J Mol Cell Cardiol. 2017 Feb;103:74-92. doi: 10.1016/j.yjmcc.2016.12.003. Epub 2016 Dec 14.
Heart failure (HF) affects 5.7 million in the U.S., and despite well-established pharmacologic therapy, the 5-year mortality rate remains near 50%. Furthermore, the mortality rate for HF has not declined in years, highlighting the need for new therapeutic options. Omega-3 polyunsaturated fatty acids (ω3-PUFAs), eicosapentaenoic acid (EPA) and docosahexaenoic acid (DHA), are important regulators of cardiovascular health. However, questions of efficacy and mechanism of action have made the use of ω3-PUFAs in all cardiovascular disease (CVD) controversial. Here, we review recent studies in animal models of HF indicating that ω3-PUFAs, particularly EPA, are cardioprotective, with the results indicating a threshold for efficacy. We also examine clinical studies suggesting that ω3-PUFAs improve outcomes in patients with HF. Due to the relatively small number of clinical studies of ω3-PUFAs in HF, we discuss EPA concentration-dependency on outcomes in clinical trials of CVD to gain insight into the perceived questionable efficacy of ω3-PUFAs clinically, with the results again indicating a threshold for efficacy. Ultimately, we suggest that the main failing of ω3-PUFAs in clinical trials might be a failure to reach a therapeutically effective concentration. We also examine mechanistic studies suggesting that ω3-PUFAs signal through free fatty acid receptor 4 (Ffar4), a G-protein coupled receptor (GPR) for long-chain fatty acids (FA), thereby identifying an entirely novel mechanism of action for ω3-PUFA mediated cardioprotection. Finally, based on mechanistic animal studies suggesting that EPA prevents interstitial fibrosis and diastolic dysfunction, we speculate about a potential benefit for EPA-Ffar4 signaling in heart failure preserved with ejection fraction.
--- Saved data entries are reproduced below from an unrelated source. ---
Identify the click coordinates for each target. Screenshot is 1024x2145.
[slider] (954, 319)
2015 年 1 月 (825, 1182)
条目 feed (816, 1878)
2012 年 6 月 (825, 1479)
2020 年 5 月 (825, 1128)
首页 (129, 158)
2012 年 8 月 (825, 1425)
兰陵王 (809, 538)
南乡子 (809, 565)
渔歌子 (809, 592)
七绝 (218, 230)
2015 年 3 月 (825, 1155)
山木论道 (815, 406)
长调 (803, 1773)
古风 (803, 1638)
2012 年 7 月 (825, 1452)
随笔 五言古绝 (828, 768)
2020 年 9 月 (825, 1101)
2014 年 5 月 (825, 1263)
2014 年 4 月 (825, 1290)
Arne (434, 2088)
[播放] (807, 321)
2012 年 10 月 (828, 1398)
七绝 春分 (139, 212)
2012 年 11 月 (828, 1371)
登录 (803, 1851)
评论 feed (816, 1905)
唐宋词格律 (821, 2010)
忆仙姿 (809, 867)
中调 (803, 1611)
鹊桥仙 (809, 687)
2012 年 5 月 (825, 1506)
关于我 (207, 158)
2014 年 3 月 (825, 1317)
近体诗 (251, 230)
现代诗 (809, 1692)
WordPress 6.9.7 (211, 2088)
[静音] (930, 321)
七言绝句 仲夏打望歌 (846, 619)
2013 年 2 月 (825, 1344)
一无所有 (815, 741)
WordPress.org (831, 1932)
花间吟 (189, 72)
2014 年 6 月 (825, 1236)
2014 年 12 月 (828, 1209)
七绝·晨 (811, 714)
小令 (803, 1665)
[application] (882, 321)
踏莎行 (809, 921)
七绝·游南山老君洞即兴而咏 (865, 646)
心力衰竭(HF)在美国影响着570万人,尽管药物治疗已很成熟,但5年死亡率仍接近50%。此外,HF的死亡率多年来并未下降,这凸显了对新治疗方案的需求。ω-3多不饱和脂肪酸(ω3-PUFAs)、二十碳五烯酸(EPA)和二十二碳六烯酸(DHA)是心血管健康的重要调节因子。然而,关于其疗效和作用机制的问题使得ω3-PUFAs在所有心血管疾病(CVD)中的应用存在争议。在此,我们综述了近期在HF动物模型中的研究,这些研究表明ω3-PUFAs,尤其是EPA,具有心脏保护作用,结果显示存在疗效阈值。我们还研究了临床研究,这些研究表明ω3-PUFAs可改善HF患者的预后。由于关于ω3-PUFAs在HF中的临床研究相对较少,我们讨论了在CVD临床试验中EPA浓度对预后的依赖性,以深入了解临床上认为ω3-PUFAs疗效存疑的问题,结果再次表明存在疗效阈值。最终,我们认为ω3-PUFAs在临床试验中的主要失败可能是未能达到治疗有效浓度。我们还研究了机制研究,这些研究表明ω3-PUFAs通过游离脂肪酸受体4(Ffar4)发出信号,Ffar4是一种用于长链脂肪酸(FA)的G蛋白偶联受体(GPR),从而确定了ω3-PUFA介导心脏保护的全新作用机制。最后,基于机制性动物研究表明EPA可预防间质纤维化和舒张功能障碍,我们推测了EPA-Ffar4信号在射血分数保留的心力衰竭中的潜在益处。